Price 3,000 gp; Passage 1 sp

This 50- to 75-foot-long ship is 15 to 20 feet wide and has a dozen oars to supplement its single mast with a square sail. It requires a crew of 8 to 15 to sail and can carry 40 to 50 tons of cargo or 100 soldiers. It can make sea voyages, as well as sail down rivers (thanks to its flat bottom). It moves about 1 mile / hour.

Longship

Price 10,000 gp; Passage 5 cp

This 75-foot-long ship with 40 oars requires a total crew of 50. It has a single mast and a square sail, and it can carry 50 tons of cargo or 120 soldiers. A longship can make sea voyages.

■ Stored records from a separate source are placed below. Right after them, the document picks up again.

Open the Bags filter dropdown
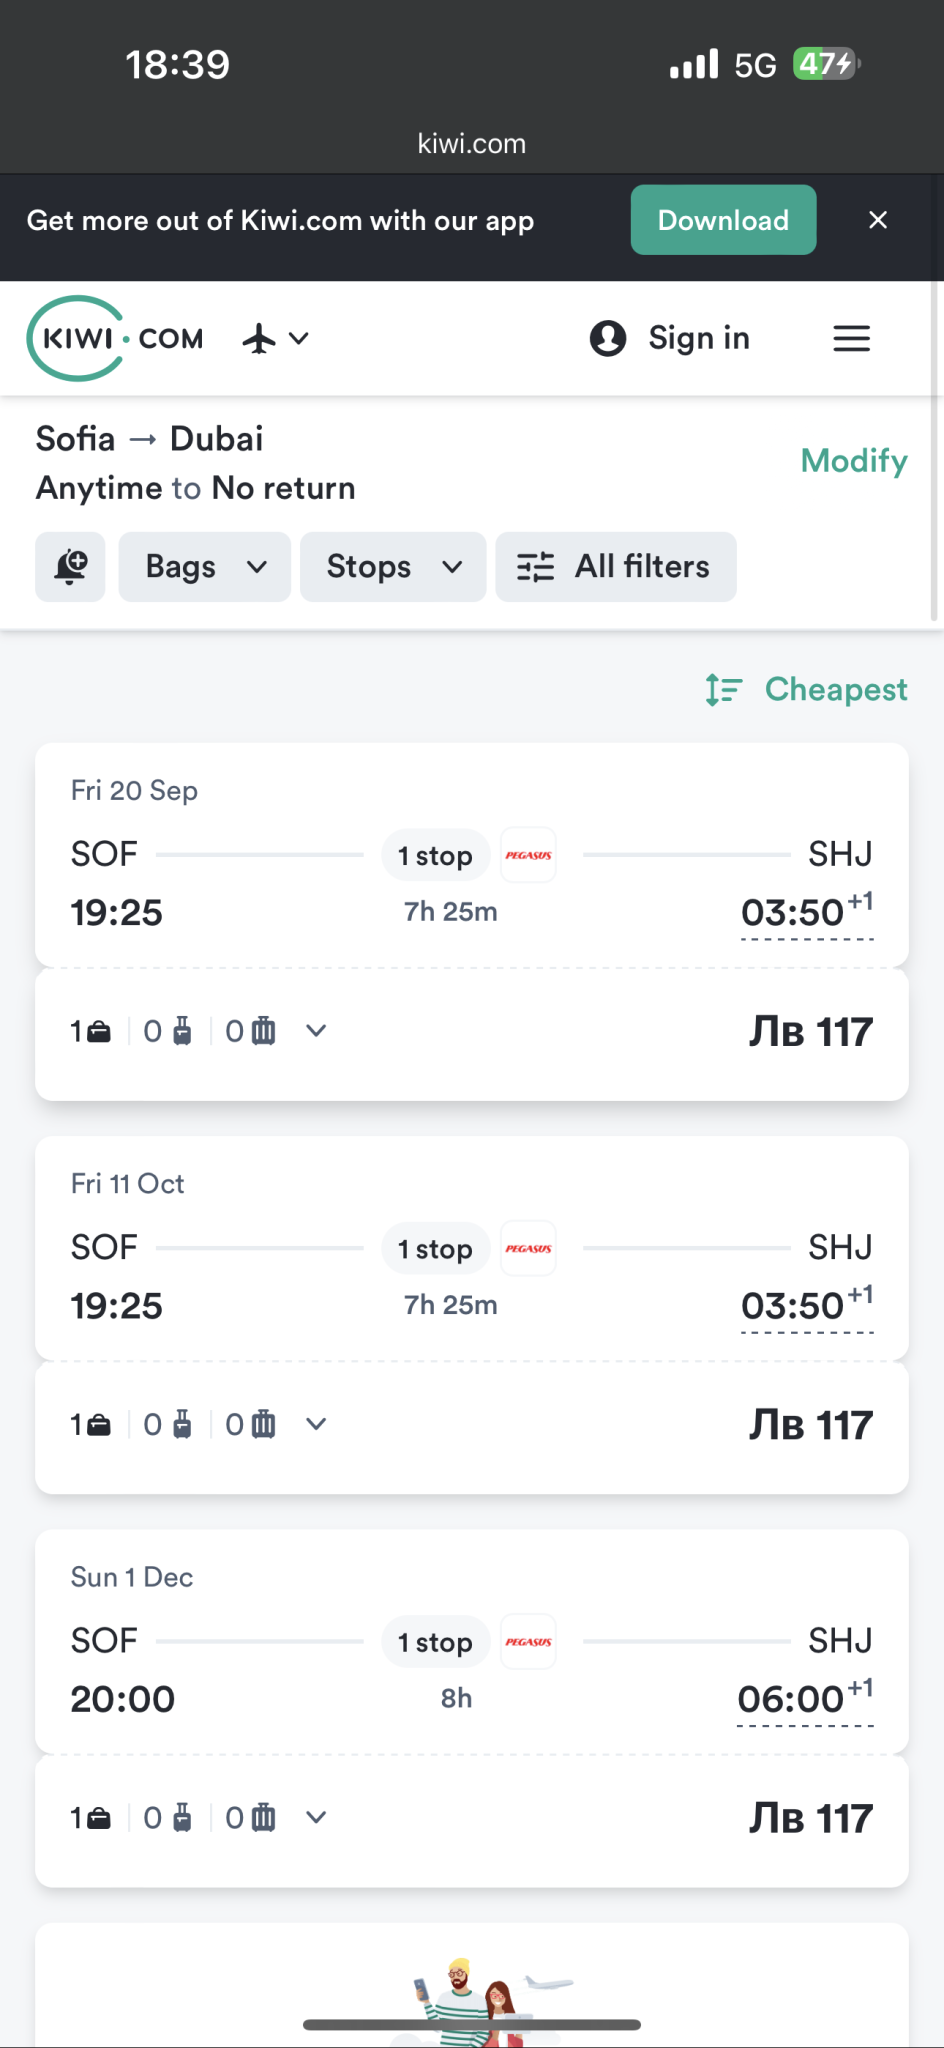944x2048 pixels. pyautogui.click(x=205, y=567)
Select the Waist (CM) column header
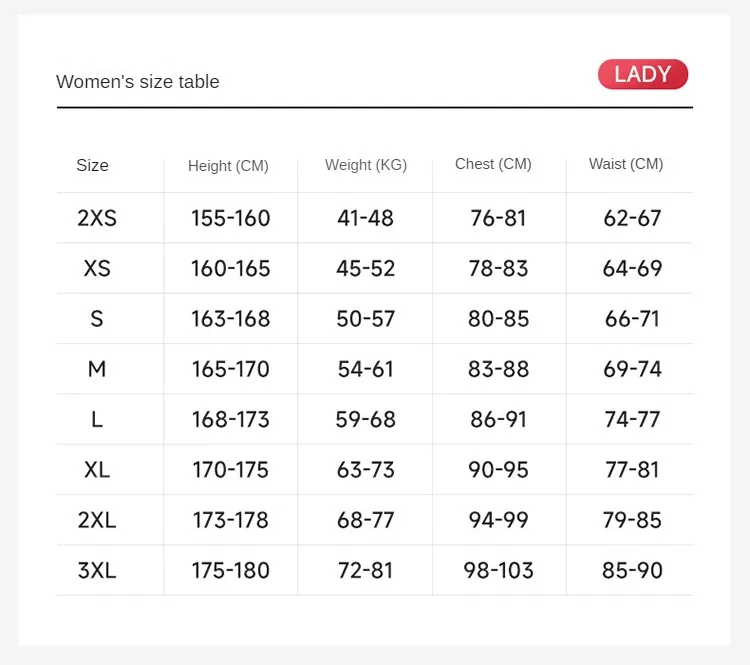This screenshot has width=750, height=665. (626, 164)

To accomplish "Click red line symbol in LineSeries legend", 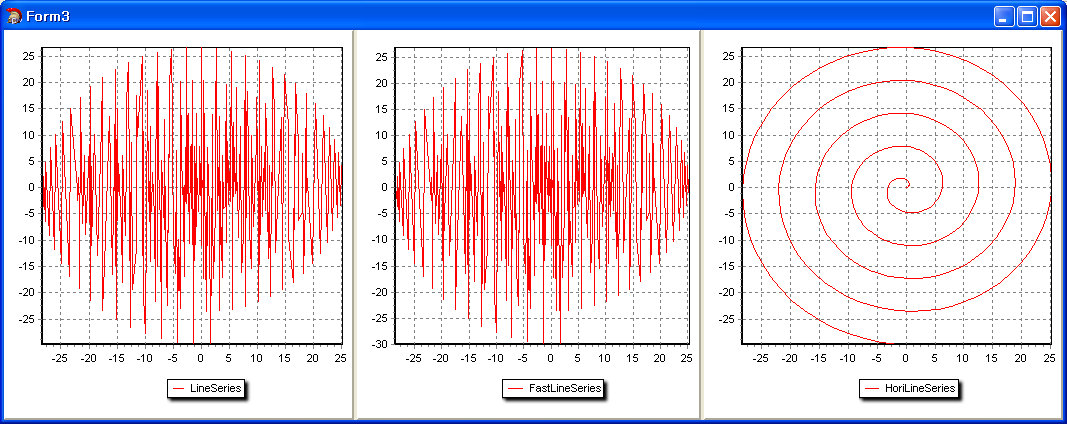I will [x=179, y=388].
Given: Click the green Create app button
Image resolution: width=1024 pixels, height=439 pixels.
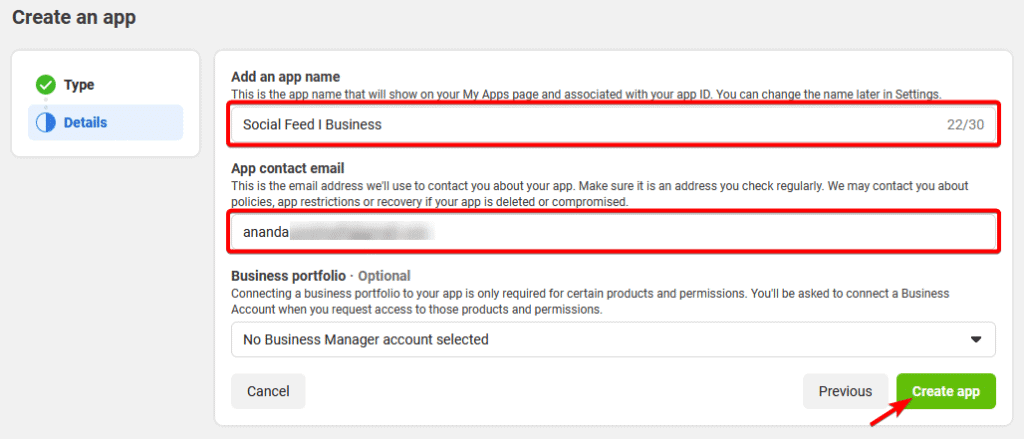Looking at the screenshot, I should 945,391.
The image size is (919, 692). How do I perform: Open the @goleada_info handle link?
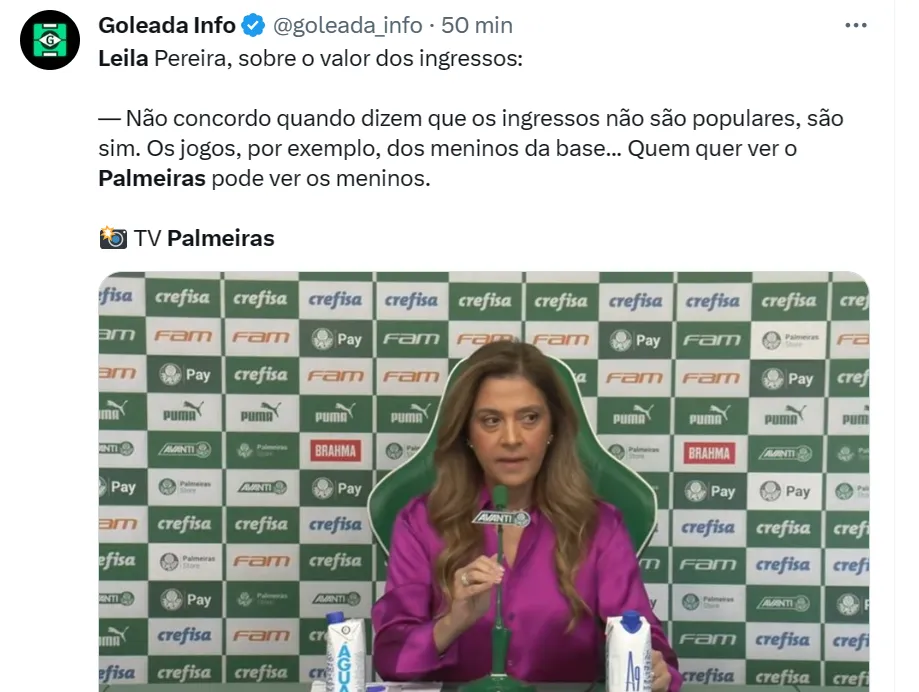click(x=348, y=25)
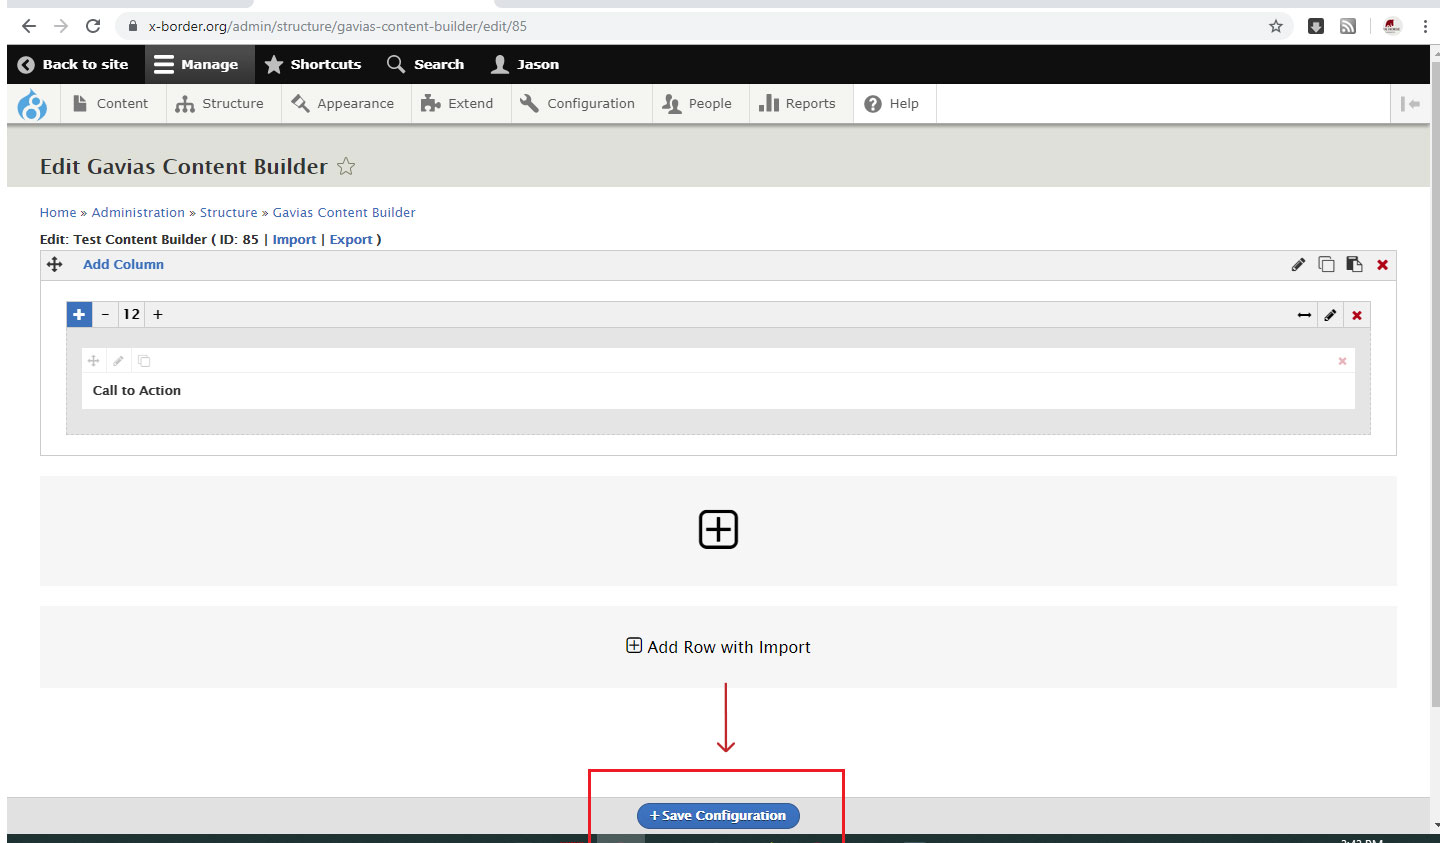Edit the row with the pencil icon
Screen dimensions: 1440x843
pos(1298,265)
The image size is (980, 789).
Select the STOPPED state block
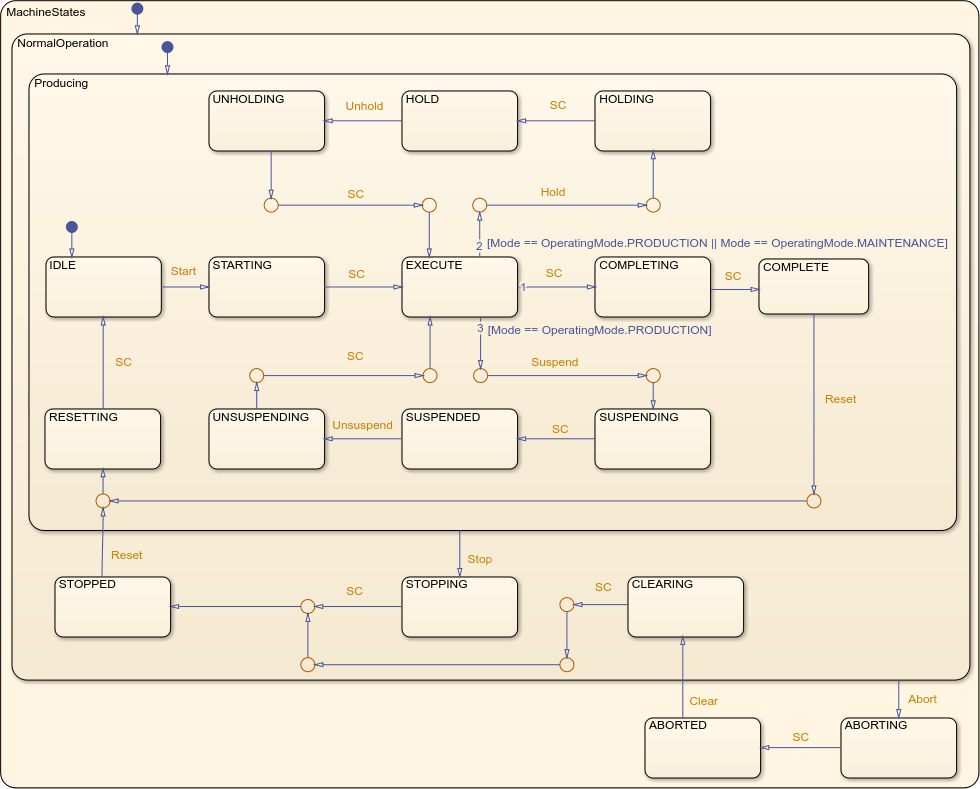(x=112, y=607)
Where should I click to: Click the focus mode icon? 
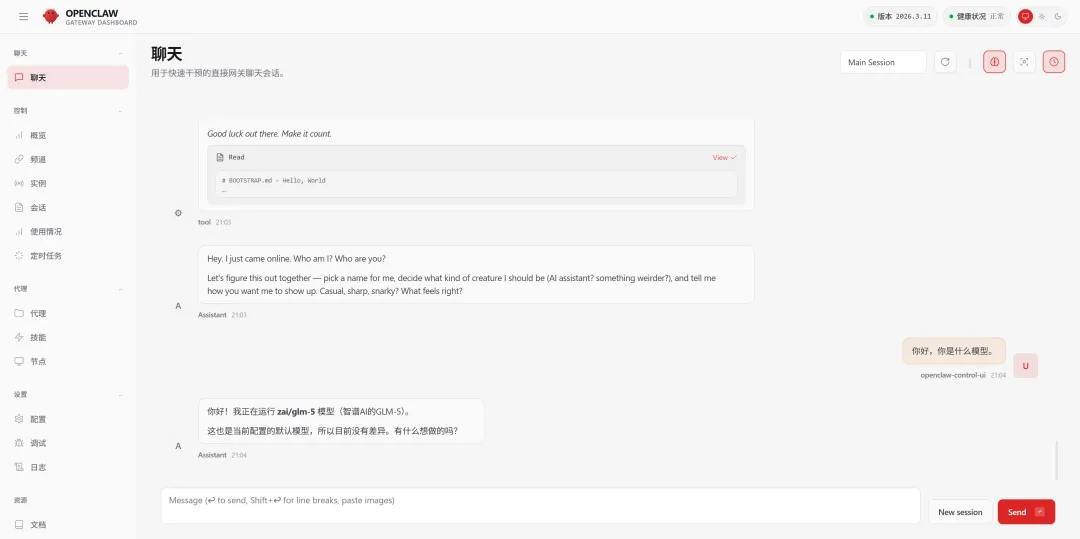click(x=1024, y=62)
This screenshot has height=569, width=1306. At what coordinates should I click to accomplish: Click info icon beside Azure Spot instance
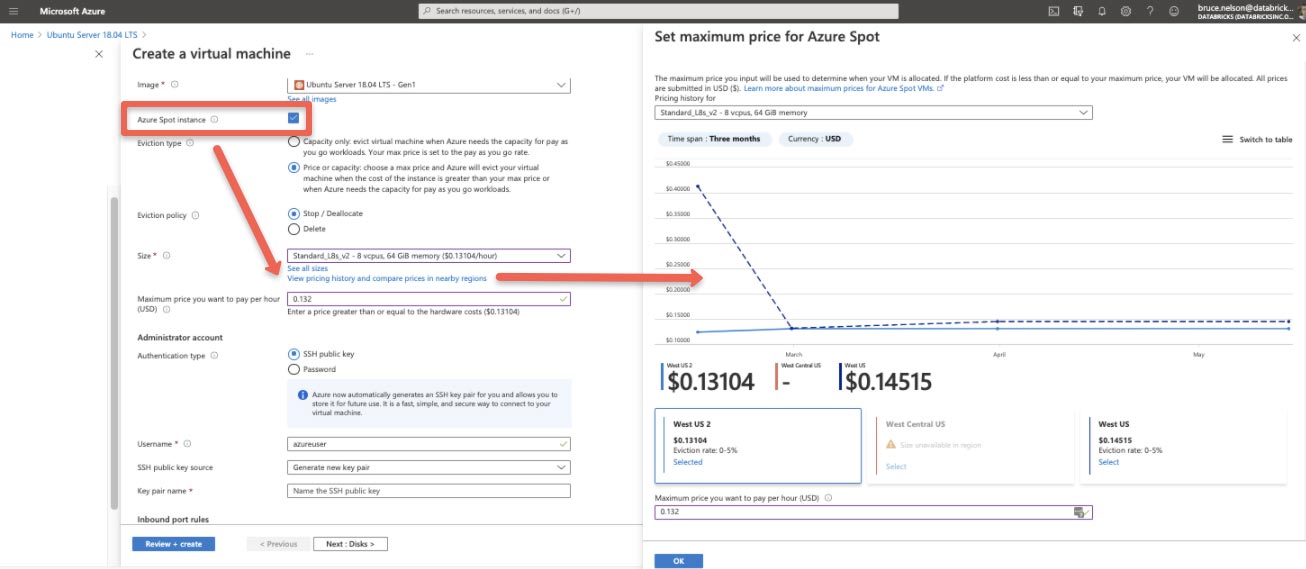click(x=214, y=120)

It moves about 3 miles / hour when being rowed or under sail.

Raft

Price —; Passage 1 cp

The most basic and primitive type of watercraft, a raft is a simple, flat boat with no hull, often made of logs lashed together. It typically uses two to four oars for propulsion.

Rowboat

Price 50 gp; Passage 2 cp

This 8- to 12-foot-long boat with two oars holds two or three Medium passengers, and is either carried on the deck of a larger ship or moored to a dock onshore. A rowboat moves about 1-1/2 miles / hour.

Sailing Ship

Price 10,000 gp; Passage 2 sp

This large, seaworthy ship is 75 to 90 feet long, 20 feet wide, and has a crew of 20. It can carry 150 tons of cargo. It has square sails on its two masts and can make sea voyages. It moves about 2 miles / hour.

Ship’s Boat

Price 500 gp; Passage 2 cp

Ship’s boats are usually carried on the decks of larger ships to ferry passengers and cargo.

Warship

Price 25,000 gp; Passage 2 sp

This 100-foot-long ship has a single mast, although oars can also propel it. It has a crew of 60 to 80 rowers. This ship can carry 160 soldiers, but not for long distances, since there isn’t room for supplies to support that many people. A warship cannot make sea voyages and sticks to the coast. It is not used for cargo. It moves about 2-1/2 miles / hour when being rowed or under sail.